Assign ranks to data, dealing with ties appropriately

Usage

<Expr>$rank(
  method = c("average", "min", "max", "dense", "ordinal", "random"),
  ...,
  descending = FALSE,
  seed = NULL
)

Arguments

method The method used to assign ranks to tied elements. Must be one of the following:
  • “average” (default): The average of the ranks that would have been assigned to all the tied values is assigned to each value.
  • “min”: The minimum of the ranks that would have been assigned to all the tied values is assigned to each value. (This is also referred to as "competition" ranking.)
  • “max” : The maximum of the ranks that would have been assigned to all the tied values is assigned to each value.
  • “dense”: Like ‘min’, but the rank of the next highest element is assigned the rank immediately after those assigned to the tied elements.
  • “ordinal” : All values are given a distinct rank, corresponding to the order that the values occur in the Series.
  • “random” : Like ‘ordinal’, but the rank for ties is not dependent on the order that the values occur in the Series.
These dots are for future extensions and must be empty.
descending Rank in descending order.
seed Integer.
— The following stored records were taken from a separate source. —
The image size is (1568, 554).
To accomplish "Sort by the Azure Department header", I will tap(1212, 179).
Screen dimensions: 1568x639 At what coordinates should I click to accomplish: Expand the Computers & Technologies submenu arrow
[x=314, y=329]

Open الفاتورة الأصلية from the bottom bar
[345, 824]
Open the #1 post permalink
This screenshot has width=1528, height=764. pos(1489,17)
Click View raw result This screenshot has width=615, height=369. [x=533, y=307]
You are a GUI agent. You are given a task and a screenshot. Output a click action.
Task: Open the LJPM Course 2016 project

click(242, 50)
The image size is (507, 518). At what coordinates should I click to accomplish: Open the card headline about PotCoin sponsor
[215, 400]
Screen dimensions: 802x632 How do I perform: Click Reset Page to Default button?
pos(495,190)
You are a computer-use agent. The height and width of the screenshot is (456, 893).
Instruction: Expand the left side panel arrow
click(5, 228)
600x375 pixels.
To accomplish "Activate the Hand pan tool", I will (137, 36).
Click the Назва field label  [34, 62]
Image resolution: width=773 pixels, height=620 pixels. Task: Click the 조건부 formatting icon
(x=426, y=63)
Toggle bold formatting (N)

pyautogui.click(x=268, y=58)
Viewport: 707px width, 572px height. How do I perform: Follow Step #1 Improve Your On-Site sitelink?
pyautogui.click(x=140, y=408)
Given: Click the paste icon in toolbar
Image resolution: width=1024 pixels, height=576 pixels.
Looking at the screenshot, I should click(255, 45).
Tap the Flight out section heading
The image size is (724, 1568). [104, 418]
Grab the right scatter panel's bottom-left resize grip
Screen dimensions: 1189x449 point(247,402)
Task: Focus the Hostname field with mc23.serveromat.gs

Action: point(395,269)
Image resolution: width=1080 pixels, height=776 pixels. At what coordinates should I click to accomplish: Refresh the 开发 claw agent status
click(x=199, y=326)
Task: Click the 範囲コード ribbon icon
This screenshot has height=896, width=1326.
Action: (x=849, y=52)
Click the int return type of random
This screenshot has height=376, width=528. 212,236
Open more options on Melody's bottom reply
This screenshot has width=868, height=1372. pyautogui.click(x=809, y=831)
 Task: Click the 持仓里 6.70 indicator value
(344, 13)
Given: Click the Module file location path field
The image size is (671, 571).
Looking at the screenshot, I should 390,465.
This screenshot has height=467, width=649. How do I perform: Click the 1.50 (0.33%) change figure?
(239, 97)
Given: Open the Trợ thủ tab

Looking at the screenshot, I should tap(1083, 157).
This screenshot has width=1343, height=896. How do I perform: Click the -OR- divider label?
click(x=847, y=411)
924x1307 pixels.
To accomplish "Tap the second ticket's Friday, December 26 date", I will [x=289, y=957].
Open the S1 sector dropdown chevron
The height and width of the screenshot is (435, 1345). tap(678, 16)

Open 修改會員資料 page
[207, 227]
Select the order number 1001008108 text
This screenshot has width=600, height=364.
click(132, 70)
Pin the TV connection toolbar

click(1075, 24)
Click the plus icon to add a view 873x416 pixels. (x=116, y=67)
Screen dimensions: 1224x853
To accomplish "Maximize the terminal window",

Only used if method = “random”.

Value

A polars expression

Examples

library("polars")

# Default is to use the "average" method to break ties
df <- pl$DataFrame(a = c(3, 6, 1, 1, 6))
df$with_columns(rank = pl$col("a")$rank())
#> shape: (5, 2)
#> ┌─────┬──────┐
#> │ a   ┆ rank │
#> │ --- ┆ ---  │
#> │ f64 ┆ f64  │
#> ╞═════╪══════╡
#> │ 3.0 ┆ 3.0  │
#> │ 6.0 ┆ 4.5  │
#> │ 1.0 ┆ 1.5  │
#> │ 1.0 ┆ 1.5  │
#> │ 6.0 ┆ 4.5  │
#> └─────┴──────┘
# Ordinal method
df$with_columns(rank = pl$col("a")$rank("ordinal"))
#> shape: (5, 2)
#> ┌─────┬──────┐
#> │ a   ┆ rank │
#> │ --- ┆ ---  │
#> │ f64 ┆ u32  │
#> ╞═════╪══════╡
#> │ 3.0 ┆ 3    │
#> │ 6.0 ┆ 4    │
#> │ 1.0 ┆ 1    │
#> │ 1.0 ┆ 2    │
#> │ 6.0 ┆ 5    │
#> └─────┴──────┘
# Use "rank" with "over" to rank within groups:
df <- pl$DataFrame(
  a = c(1, 1, 2, 2, 2),
  b = c(6, 7, 5, 14, 11)
)
df$with_columns(
  rank = pl$col("b")$rank()$over("a")
)
#> shape: (5, 3)
#> ┌─────┬──────┬──────┐
#> │ a   ┆ b    ┆ rank │
#> │ --- ┆ ---  ┆ ---  │
#> │ f64 ┆ f64  ┆ f64  │
#> ╞═════╪══════╪══════╡
#> │ 1.0 ┆ 6.0  ┆ 1.0  │
#> │ 1.0 ┆ 7.0  ┆ 2.0  │
#> │ 2.0 ┆ 5.0  ┆ 1.0  │
#> │ 2.0 ┆ 14.0 ┆ 3.0  │
#> │ 2.0 ┆ 11.0 ┆ 2.0  │
#> └─────┴──────┴──────┘